## DATA SUPPLIED

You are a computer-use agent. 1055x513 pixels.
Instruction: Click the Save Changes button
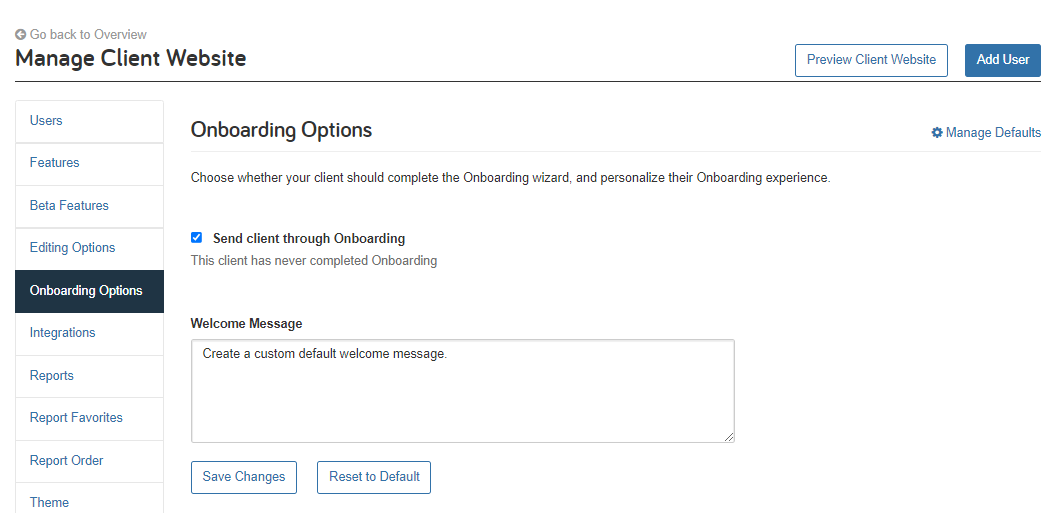point(244,477)
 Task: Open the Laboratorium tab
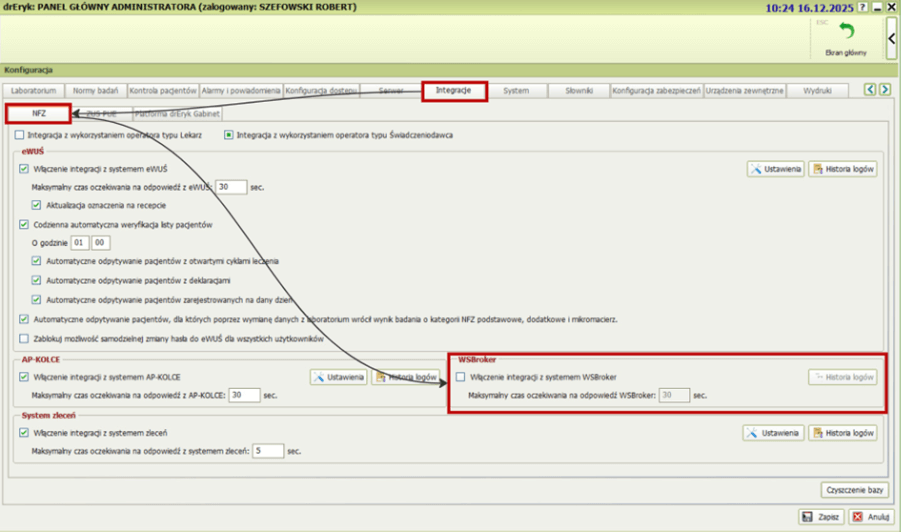[x=34, y=90]
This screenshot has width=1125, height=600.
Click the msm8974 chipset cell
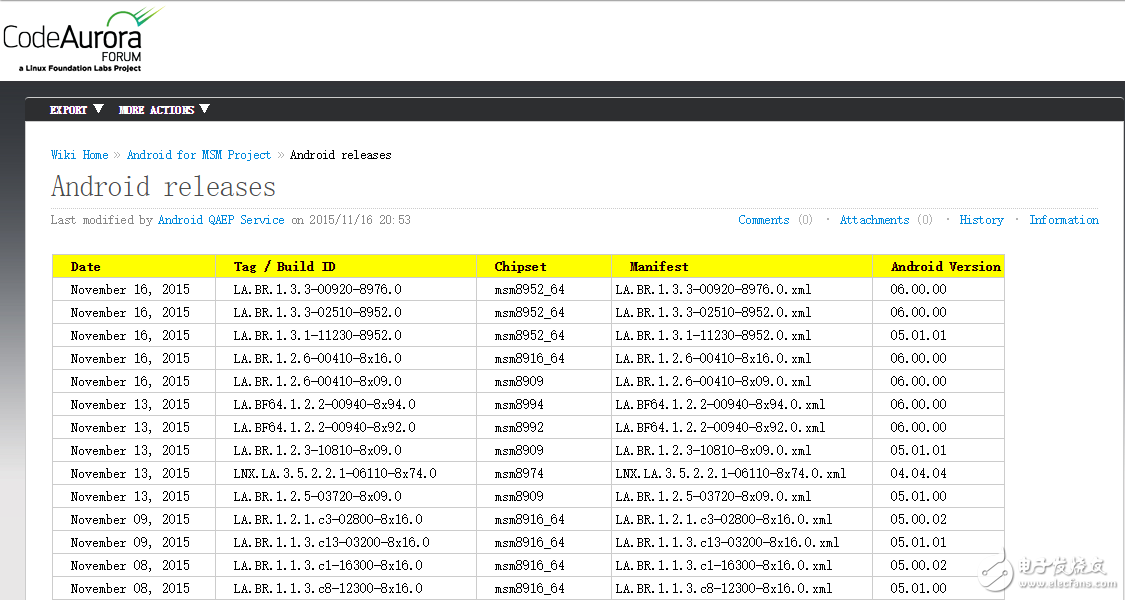coord(519,474)

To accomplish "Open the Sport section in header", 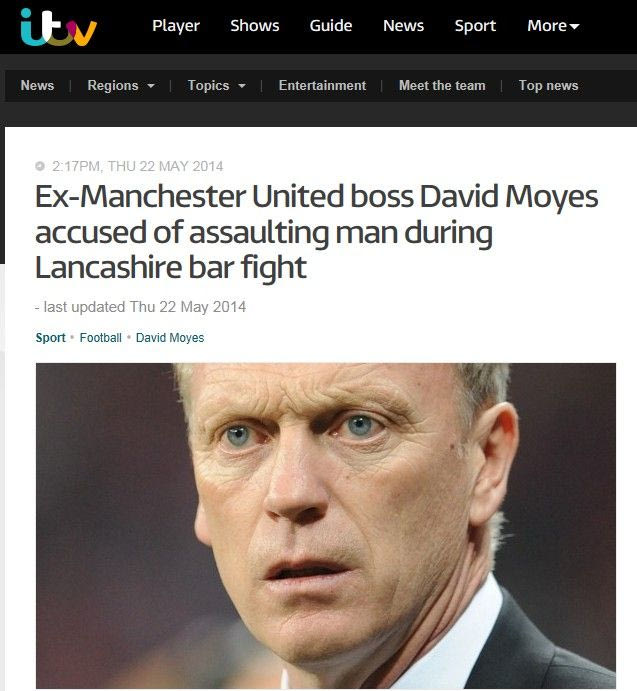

## TASK BRIEF
Now write out the data word for word, skipping every picture in it.

## COMPLETED TASK
You are a computer-use agent. 1055x513 pixels.
Instruction: Click the Save Changes button
point(244,477)
 Task: Open the Laboratorium tab
[x=34, y=90]
This screenshot has width=1125, height=600.
Click the msm8974 chipset cell
coord(519,474)

To accomplish "Open the Sport section in header", 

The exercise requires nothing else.